Likewise, Reservoir Penswere available at least as early as 1663 when Samuel Pepe recorded that he owned one. By 1723, a patent was granted for a three piece pen consisting of a hollow tube with a point on one end and a closure on the other end. The protective cap for the point made up the third piece.One of this type of pen would not be out of period but would be extremely rare.

Pencilscan be traced to charred sticks of prehistoric times. The Romans used lead wheels to draw easily erasable lines on parchment. Medieval scribes used a small brush called a pencillus which is Latin for “little tail.” What we think of as pencils had their appearance in the late Renaissance and were rods of lead or lead alloy (2 parts lead to 1 part tin).

In 1564 at Borrowdale, Cumberland, England, a tree blew down revealing a deposit of pure graphite which provided pencils throughout Europe for several generations.

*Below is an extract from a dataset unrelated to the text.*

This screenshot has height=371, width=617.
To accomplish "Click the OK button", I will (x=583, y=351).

Only a year after the graphite mine was discovered, the Swiss naturalist Konrad von Gesner used graphite in a wooden holder to make field notes. By 1662, the Borrowdale mine was running out and the first graphite composition pencil was developed in Nuremberg. Just after our period Napoleon commissioned Nicolas Jacques Conte to develop a French replacement for imported pencils. Conte’s invention was a combination of graphite and clay bound in wood, the direct ancestor of our modern pencils. Thus wooden pencils are stretching it a little, however graphite sticks wrapped in string or in wooden or brass holders are perfectly proper for the Rev War period. As Neuman and others have pointed out, using pure lead to write with was re-invented by persons of our period hammering out musket balls.

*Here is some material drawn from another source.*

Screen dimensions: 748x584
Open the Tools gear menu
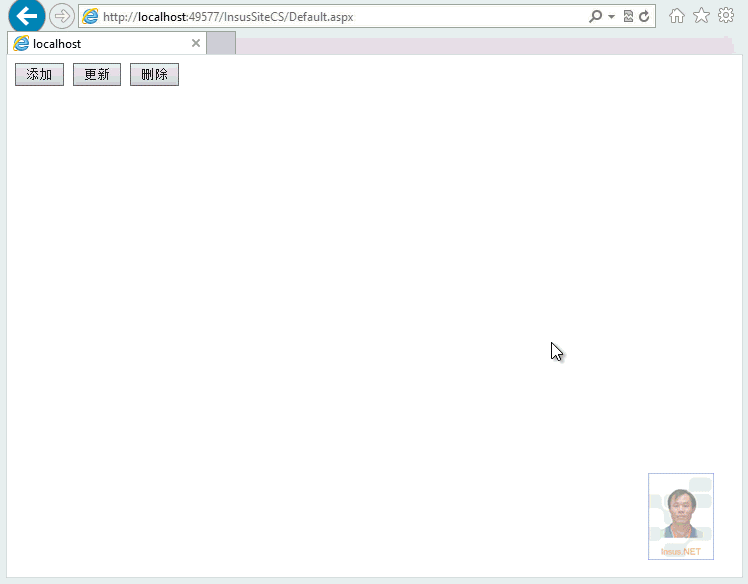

Black writing fluids date at least to the Egyptians who used lampblack mixed with gum or glue. In the year 1000, the Chinese recipe was 10 parts of soot, 3 parts powered jade, and 1 part gum. These ingredients were mixed, dried, and pressed into sticks for later reconstituting in water. A major problem with Carbon/Gum “inks” is that they remain on the surface of the paper and are easily rubbed or scraped off. This type is called “Indian” or “India ink” today. Because of this problem, another type of writing fluid developed alongside of the carbon/gum “inks.”

This type soaked into the paper and thus was called “encaston” (burned in or corroded) in Latin and “enque,” from the Latin, in French. About 200 A.D., the Greeks had discovered that more permanence could be achieved with a fluid containing galls from the oak tree. A 1100 A.D. recipe suggested the use of dried hawthorne bark tempered with wine over a fire and with the addition of green vitriol. By 1660, the ingredients had been fairly well standardized and have not changed appreciably today. It included 1 part gum, 2 parts copperas (hydrated ferrous sulfate) and three parts oak galls in 30 parts water. The result is a fluid which writes blue, turns black, and further oxidizes to brown over time. It is also very corrosive in metal pens.

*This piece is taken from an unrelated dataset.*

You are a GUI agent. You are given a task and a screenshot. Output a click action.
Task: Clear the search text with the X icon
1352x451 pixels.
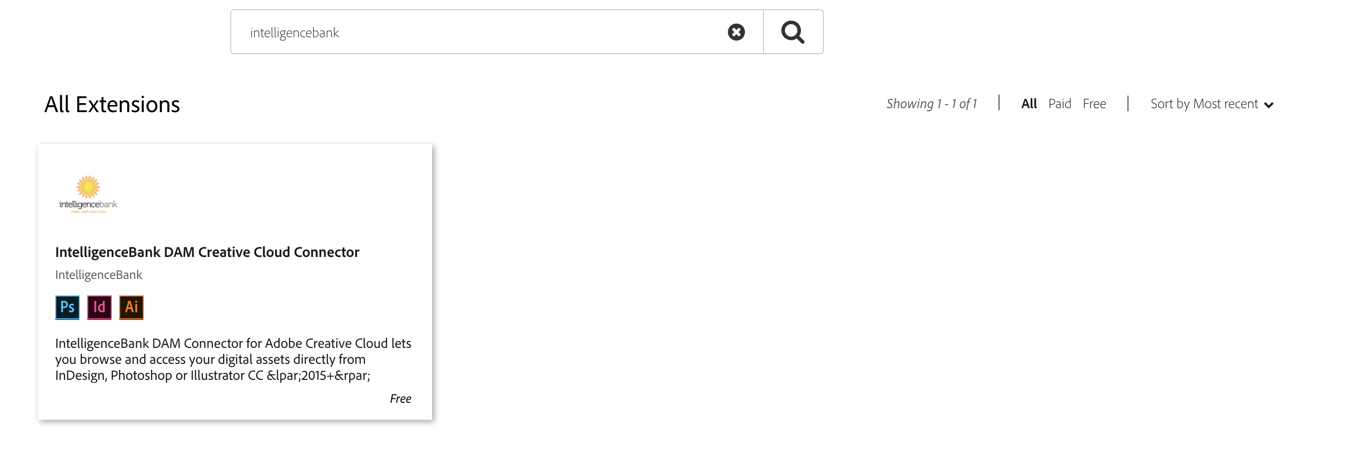tap(736, 32)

So, modern blue/black and India Inks are both period accurate although the India Inks may be a better choice because they can be erased.Erasing is not necessary, however, since the common practice in the 18th century was to either wipe the error off with your thumb and write over the smudge or to line out the mistake and continue.


SOURCES:

  • Jackson, Donald, “The story of writing” (New York, Taplinger Publication Co.Inc., 1981).
  • Lamb, C.M. ed., “The Calligrapher’s Handbook” (New York, Pentalic Corp., 1956).
  • Newman,George C.& Frank Kravic, “Collectors Illustrated Encyclopedia of the American Revolution” (Secaucus,NJ, Castle Books, 1970).
  • Nickell, Joe, “Pen and Ink and Evidence – A Study of Writing and Writing Materials for the Penman, Collector, and Document Detective” (Lexington, KY, University Press of Kentucky, 1990).